Step 4 • Foundations
WHERE filters rows with comparison operators (=, !=, <, >, <=, >=), logical operators (AND, OR, NOT — AND has higher precedence than OR, use parentheses), BETWEEN x AND y (inclusive), IN (value1, value2, ...) for membership, LIKE 'pattern%' for string matching (% any sequence, _ any single char), ILIKE for case-insensitive LIKE in PostgreSQL, IS NULL / IS NOT NULL (never use = NULL — always IS NULL), and SIMILAR TO / ~ for regex. ORDER BY col ASC/DESC, NULLS FIRST/NULLS LAST (NULLs sort last in ASC by default in PostgreSQL).

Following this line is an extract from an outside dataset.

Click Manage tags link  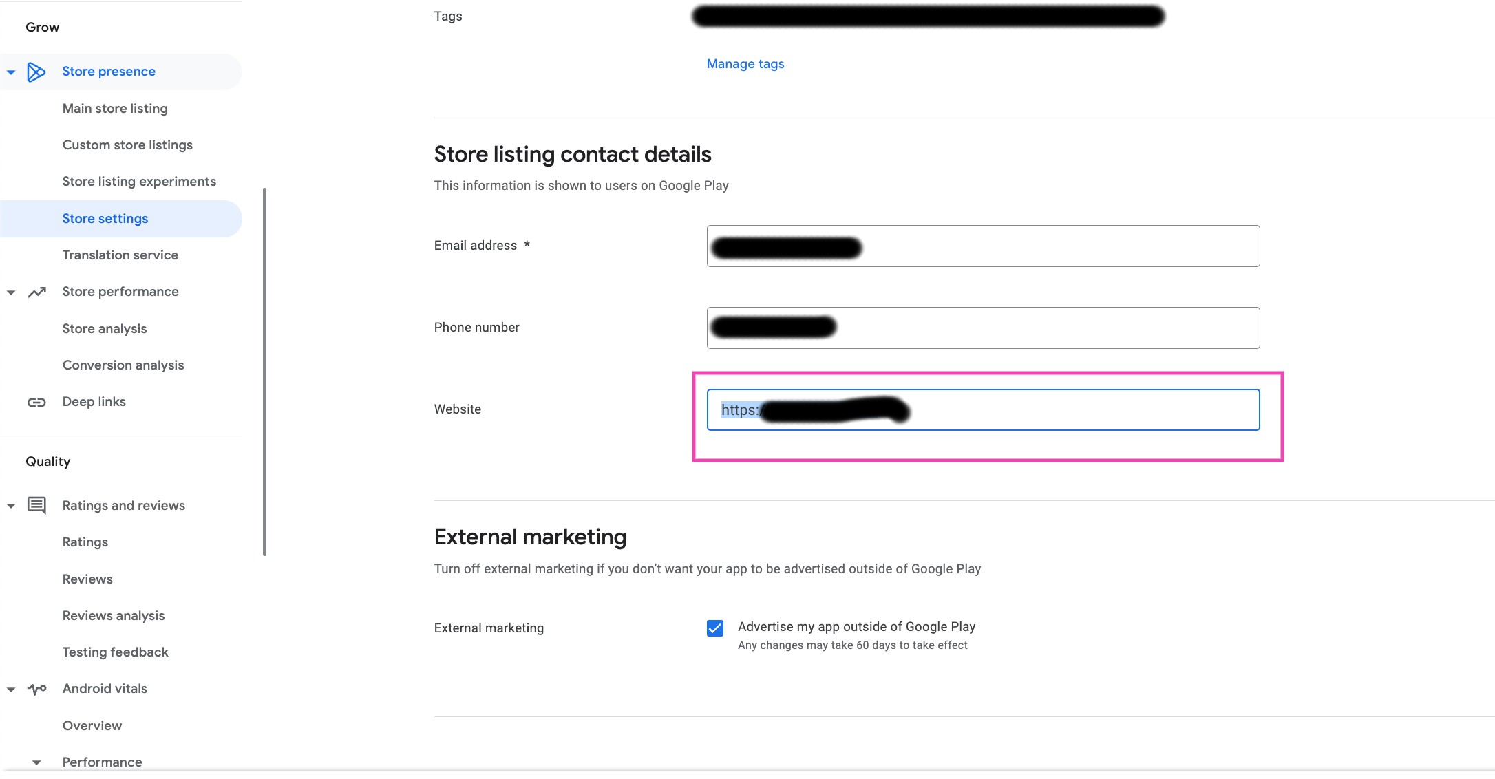(x=745, y=63)
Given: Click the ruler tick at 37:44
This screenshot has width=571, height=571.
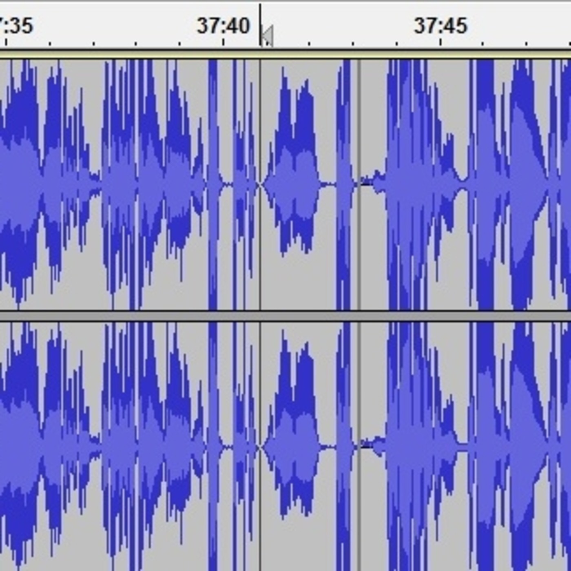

Multiple sort columns: ORDER BY last_name, first_name. Filtering and sorting are the foundation of all queries.
Step 5 • Foundations
Built-in functions transform column values. String: UPPER/LOWER, LENGTH, TRIM/LTRIM/RTRIM, SUBSTRING(str FROM pos FOR len), POSITION, REPLACE, CONCAT or || operator, SPLIT_PART (PostgreSQL). Numeric: ROUND(val, decimals), CEIL, FLOOR, ABS, MOD, RANDOM(). Date/time: NOW(), CURRENT_DATE, EXTRACT(year FROM date), AGE(date), DATE_TRUNC('month', timestamp), INTERVAL arithmetic (created_at + INTERVAL '7 days'). Conditional: COALESCE(val1, val2) returns first non-NULL — use for default values, NULLIF(a, b) returns NULL if a=b (useful for avoiding divide-by-zero), CASE WHEN condition THEN result ELSE default END (SQL's if/else — can be used anywhere an expression is valid).
Step 6 • Foundations
Aggregate functions collapse multiple rows into a single value. COUNT(*) counts all rows, COUNT(column) counts non-NULL values, COUNT(DISTINCT column) counts unique values. SUM, AVG, MIN, MAX work on numeric (and date) columns. GROUP BY groups rows by one or more columns — every non-aggregate column in SELECT must appear in GROUP BY. HAVING filters groups after aggregation (WHERE filters rows before aggregation). Common pattern: SELECT category, COUNT(*) as n, AVG(price) as avg_price FROM products GROUP BY category HAVING COUNT(*) > 10 ORDER BY avg_price DESC. Aggregate functions ignore NULLs (except COUNT(*)).
Step 7 • Core Skills
JOINs combine rows from two or more tables based on a related column. INNER JOIN returns only rows with matches in both tables (most common). LEFT OUTER JOIN returns all rows from the left table, with NULLs for unmatched rows on the right (critical for 'find customers who never rented'). RIGHT JOIN is the same as LEFT JOIN with tables swapped (rarely used — just swap the tables instead). FULL OUTER JOIN returns all rows from both tables. CROSS JOIN is a cartesian product — every combination (use carefully — 1000x1000 rows = 1M rows). Self join — joining a table to itself (managers and their employees in the same table). Multiple joins: chain them, each ON clause matches one relationship.
Step 8 • Core Skills
A subquery is a query inside another query. Scalar subqueries return a single value — usable anywhere an expression is valid (SELECT, WHERE, HAVING). List subqueries with IN: WHERE id IN (SELECT customer_id FROM ...). Correlated subqueries reference the outer query — they run once per outer row (can be slow — often rewritten as JOINs). EXISTS/NOT EXISTS check if a subquery returns any rows (often faster than IN for large sets). Derived tables in FROM: SELECT * FROM (SELECT ...) AS alias. Lateral joins (LATERAL or CROSS JOIN LATERAL) allow a subquery to reference columns from the preceding table — like a correlated subquery in FROM. Subqueries make complex logic readable but can be slow — always check EXPLAIN.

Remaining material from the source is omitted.